How to get classes along with IDs when using yolov8+SORT for object detection and tracking?

2k Views Asked by At

I am new to yolo and SORT. I am trying to detect how many persons don't have these protective equipments. But just using yolo would give out outputs for each frame and won't track the persons. Then I tried implementing SORT but now am stuck on how to detect classes of IDs detected by SORT. I tried saving class array and then iterating through SORT results but the classes were not in the same arrangement before and after SORT processes it.

class_names = ['Hardhat', 'Mask', 'NO-Hardhat', 'NO-Mask', 'NO-Safety Vest', 'Person', 'Safety Cone', 'Safety Vest', 'machinery', 'vehicle']

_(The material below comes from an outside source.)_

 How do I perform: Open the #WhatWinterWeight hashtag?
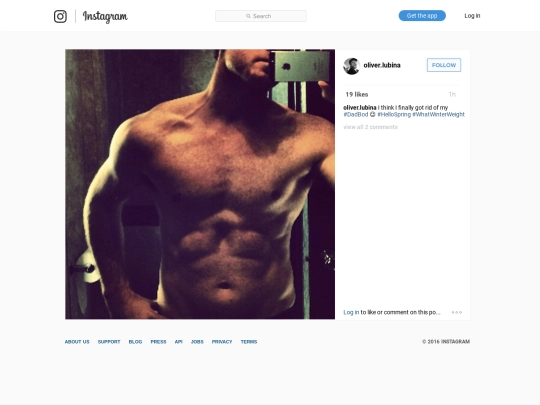click(438, 114)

def process_video(video_path: str, model: YOLO):
    tracker = Sort(max_age=2000,min_hits= 3,iou_threshold=0.01)
    cap = cv2.VideoCapture(video_path)
    
    while True:
        # read a frame from the video
        ret, img = cap.read()
        if not ret:
            break

        # process the frame with YOLO
        results = model(img, stream=True)

        detections = np.empty((0,5))
        for r in results:
            boxes = r.boxes
            i = 0
            for box in boxes:
                x1, y1, x2, y2 = box.xyxy[0]
                x1, y1, x2, y2 = int(x1), int(y1), int(x2), int(y2)
                w,h = x2-x1 , y2-y1
                # getting confidence level
                conf = math.ceil((box.conf[0] * 100))
                # class names
                cls = class_names[int(box.cls[0])]
                if cls in ['Person','NO-Hardhat', 'NO-Mask', 'NO-Safety Vest']:
                    currentArray = np.array([x1,y1,x2,y2,conf])  #check conf[0]
                    detections = np.vstack((detections,currentArray))
        resultsTracker = tracker.update(detections)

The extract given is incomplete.